A report on the state of analytics by MIT Sloan Management Review shines the spotlight on something many of us know. Analytics isn’t the silver bullet that was going to solve revenue growth and margin pressures just a year or so ago. Sustained competitive advantage with analytics is incredibly difficult, as many firms are realizing. The more mundane and unsexy aspects of analytics, such as data management, are being overlooked by some, and others are “ not prepared for the robust investment and cultural change that are required to achieve sustained success with analytics, including expanding the skill set of managers who use data, broadening the types of decisions influenced by data, and cultivating decision making that blends analytical insights with intuition”. As analytics becomes table stakes, competitive advantage declines unless enterprises commit to sustained and ongoing investments. Healthcare is one of the sectors that has reported the steepest declines in competitive advantage over the past few years, according to the report.

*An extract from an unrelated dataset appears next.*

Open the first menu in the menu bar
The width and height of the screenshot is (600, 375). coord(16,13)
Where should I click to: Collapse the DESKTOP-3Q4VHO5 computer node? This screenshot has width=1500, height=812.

Jim Goodnight, CEO of SAS, one of the sponsors of the report, holds forth in an interview with WSJ where he makes tongue-in-cheek references to old wine in new bottles. What was “statistics” in the 1960’s is now “analytics”; a remote terminal connecting to a central mainframe is now a “cloud”. He dismisses IoT as just a “slightly improved” version of bar codes (ouch) but expresses great optimism for deep learning, singling out Google’s work with speech recognition.

I came across a recent 2-part interview Knowledge @Wharton did with Aetna CEO Mark Bertolini where he talks about the state of health insurance and about the influence of Yoga and Hindu philosophy on his leadership style. It’s a great read.